Much debate during the court hearing focused on the grammar of the disputed Wire Act statute, which the judge described as “a mess,” although he at times appeared sympathetic to the plaintiffs’ interpretation. 

However, US District Court Judge Paul Barbadoro refused the DOJ’s request to dismiss the NHLC case for lack of standing.

The Union Leader reports that almost 20 lawyers were present in the courtroom, representing clients ranging from the states of Michigan, New Jersey and Pennsylvania, which have filed amicus briefs in support of New Hampshire, as well as the Coalition to Stop Internet Gambling and the National Association of Convenience Stores, which support the DOJ.

Lotteries ‘Under Review’

At issue is the DOJ’s Office of Legal Counsel’s updated opinion of the 1961 federal Wire Act — which deals with intrastate gambling. The new opinion, of December 2018, states the act’s prohibitions are “not uniformly limited to gambling on sporting events or contests,” a statement with the potential to torpedo online lottery and gaming operations across the United States.

It reverses an Obama-era declaration from 2011 that ultimately paved the way for state-sanctioned online gambling and lottery sales.

The NHLC has asked for a declaratory ruling that the Wire Act does not apply to forms of gambling other than sports betting; the Wire Act does not apply to states; and that the 2018 opinion is invalid.

The DOJ had argued that the case lacks standing because fails “to identify a credible threat of prosecution” — i.e., the DOJ has made no legal threat against the NHLC’s operations.

To strengthen that argument, the DOJ said in a filing Monday that the Wire Act reinterpretation had not addressed state lotteries and their vendors, adding that the Office of Legal Counsel is now “reviewing” that question.

“That letter does not convince me that I should dismiss this case for lack of standing, nor does it convince me that this case is moot,” said the judge, as reported by OnlinePokerReport.

Bad Grammar

Much of the hearing was devoted to the discussion of the grammar and punctuation of the statute of the Wire Act that is the bone of contention between the two parties.

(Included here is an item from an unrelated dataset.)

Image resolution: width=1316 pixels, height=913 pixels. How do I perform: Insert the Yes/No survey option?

As OPR notes, “which clauses one groups with others can drastically affect the interpretation.” The statute states:

Whoever being engaged in the business of betting or wagering knowingly uses a wire communication facility for the transmission in interstate or foreign commerce of bets or wagers or information assisting in the placing of bets or wagers on any sporting event or contest, or for the transmission of a wire communication which entitles the recipient to receive money or credit as a result of bets or wagers, or for information assisting in the placing of bets or wagers, shall be fined not more than $10,000 or imprisoned not more than two years, or both.”

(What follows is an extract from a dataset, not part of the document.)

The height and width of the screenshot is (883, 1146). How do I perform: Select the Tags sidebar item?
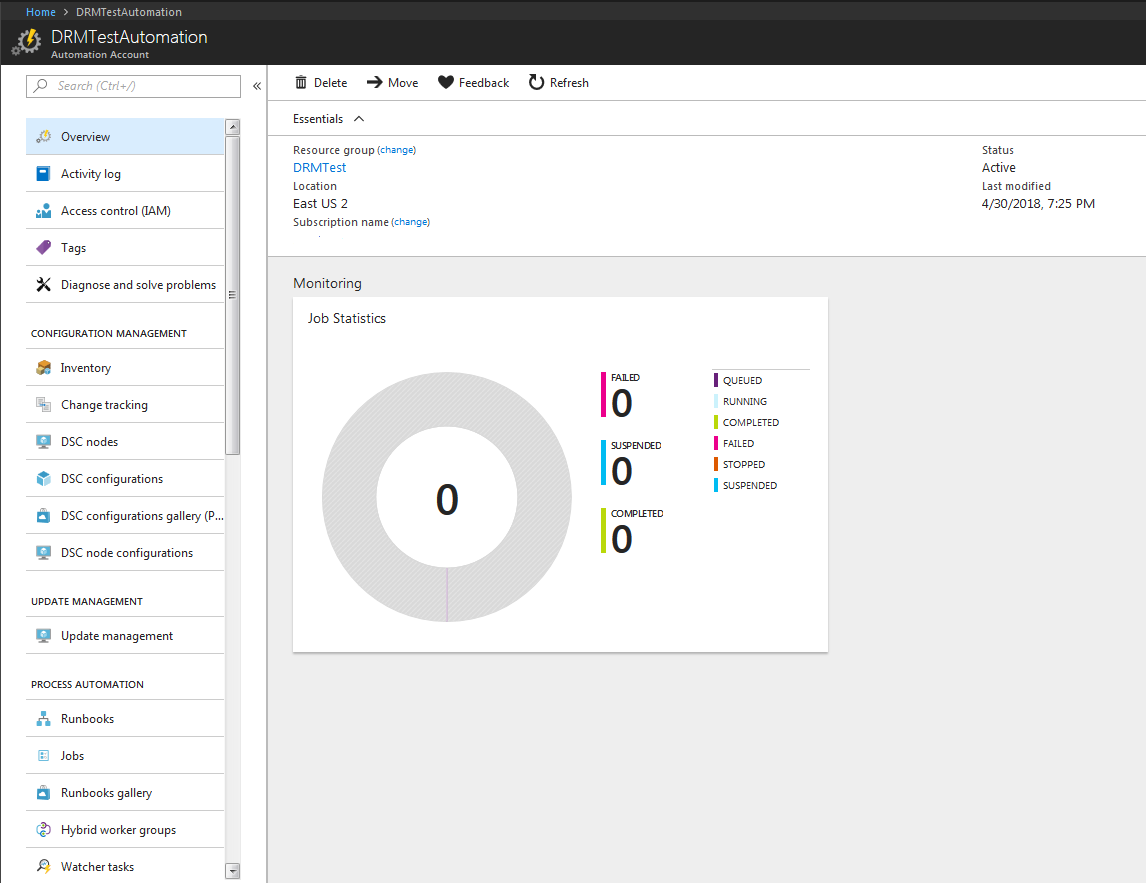coord(44,247)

The judge shot down the claim by both parties that the passage is unambiguous in its meaning, calling it “a mess of a statute” and adding that sometimes people who write laws are imperfect grammarians. However, he did appear to see reason in the plaintiff’s interpretation.

“Why would [the second clause] criminalize the use of wires to receive money for doing something that is lawful under the first clause?” he asked.

The judge gave the DOJ two weeks to clarify its stance on whether it believes the Wire Act applies to states, after which the he will deliver his verdict in writing.